3. Almanac Beer Co. – Passion Project
If you read Almanac’s description of this beer, you might be left with more questions than answers. The mad chemists over at San Francisco’s Almanac Beer coax tropical aromas and flavors out of a special “Pichia” yeast strain and pair them with a blend of brettanomyces, saccharomyces, and lactobacillus yeasts as well as ginger, grains of paradise, cedar spirals and passionfruit. The finished product is both refreshingly tart and perfectly balanced – and aims straight for the wine drinker exploring the fringes of the craft beer space.
2. Forbidden Root – Fernetic
Last year, Chicago’s Forbidden Root convinced Italian amaro producer Fernet-Branca to collaborate on an imperial black ale that drinks so much like the spirit company’s namesake product, I’m not sure if I would want to order a shot of the real stuff ever again. Made with 20 different botanical ingredients, you’d be hard-pressed to tell the difference between the cordial and the craft beer if you were blindfolded. Will it get hipster mixologists in places like San Francisco and Boston, where a shot of Fernet is basically the equivalent of a secret handshake, to take beer more seriously?

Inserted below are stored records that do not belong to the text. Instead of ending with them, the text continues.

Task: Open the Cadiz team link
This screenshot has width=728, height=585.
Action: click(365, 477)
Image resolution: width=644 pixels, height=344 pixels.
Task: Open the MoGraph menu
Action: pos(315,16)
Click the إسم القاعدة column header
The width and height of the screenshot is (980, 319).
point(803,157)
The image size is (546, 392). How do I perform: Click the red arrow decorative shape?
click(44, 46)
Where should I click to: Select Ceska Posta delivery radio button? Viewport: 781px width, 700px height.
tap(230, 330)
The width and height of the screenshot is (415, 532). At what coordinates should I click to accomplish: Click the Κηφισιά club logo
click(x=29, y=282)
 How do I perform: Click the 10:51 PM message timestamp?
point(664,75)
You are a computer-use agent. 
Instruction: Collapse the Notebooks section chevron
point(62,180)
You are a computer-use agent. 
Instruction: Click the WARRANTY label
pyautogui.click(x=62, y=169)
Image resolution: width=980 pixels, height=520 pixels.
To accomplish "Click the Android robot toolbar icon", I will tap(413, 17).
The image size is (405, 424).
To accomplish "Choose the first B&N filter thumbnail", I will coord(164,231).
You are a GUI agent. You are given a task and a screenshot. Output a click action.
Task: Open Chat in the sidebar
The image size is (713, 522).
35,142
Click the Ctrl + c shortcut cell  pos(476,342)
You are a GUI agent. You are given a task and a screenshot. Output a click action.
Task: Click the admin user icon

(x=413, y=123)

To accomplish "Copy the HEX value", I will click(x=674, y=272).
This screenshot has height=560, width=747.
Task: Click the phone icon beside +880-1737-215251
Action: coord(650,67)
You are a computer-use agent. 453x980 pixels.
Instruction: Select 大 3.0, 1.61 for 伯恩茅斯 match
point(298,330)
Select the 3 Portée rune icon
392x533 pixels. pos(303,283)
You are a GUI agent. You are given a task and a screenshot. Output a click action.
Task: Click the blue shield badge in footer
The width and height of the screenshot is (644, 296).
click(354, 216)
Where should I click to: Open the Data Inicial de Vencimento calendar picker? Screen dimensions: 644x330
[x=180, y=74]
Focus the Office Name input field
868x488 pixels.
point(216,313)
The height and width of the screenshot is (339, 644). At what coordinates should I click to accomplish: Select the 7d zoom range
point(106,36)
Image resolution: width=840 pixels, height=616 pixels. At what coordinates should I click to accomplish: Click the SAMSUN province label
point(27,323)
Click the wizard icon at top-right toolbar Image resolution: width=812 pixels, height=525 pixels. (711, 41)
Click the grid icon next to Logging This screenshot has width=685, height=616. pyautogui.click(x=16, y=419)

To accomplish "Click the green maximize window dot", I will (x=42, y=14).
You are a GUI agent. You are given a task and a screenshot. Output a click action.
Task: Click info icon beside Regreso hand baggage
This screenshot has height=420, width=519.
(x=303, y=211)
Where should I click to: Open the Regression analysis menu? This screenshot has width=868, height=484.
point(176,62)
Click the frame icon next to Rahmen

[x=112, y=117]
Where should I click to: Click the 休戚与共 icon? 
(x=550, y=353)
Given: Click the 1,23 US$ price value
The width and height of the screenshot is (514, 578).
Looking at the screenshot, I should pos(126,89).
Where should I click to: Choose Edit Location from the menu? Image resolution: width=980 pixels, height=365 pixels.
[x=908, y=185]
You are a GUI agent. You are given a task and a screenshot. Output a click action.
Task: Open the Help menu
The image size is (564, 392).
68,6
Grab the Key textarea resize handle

1. Madtree Brewing Co. – Joon
This beer from Cincinnati’s Madtree Brewing Company was hands down the most unique beer I sampled. First released in 2014, Joon is Madtree’s attempt to redefine what a Kolsch can be. The beer is aged in twice-used Watershed Distillery barrels that were first filled with bourbon, then gin, and Madtree also tosses juniper berries and ginger into the mix, which adds notes of citrus and pine. The result is a delicately balanced offering that, at 4.7 percent ABV, will appeal to beer lovers and non-beer lovers alike. Joon is bubbly, clean, pleasantly tart and produced in limited quantities. Seek it out and share it with a friend.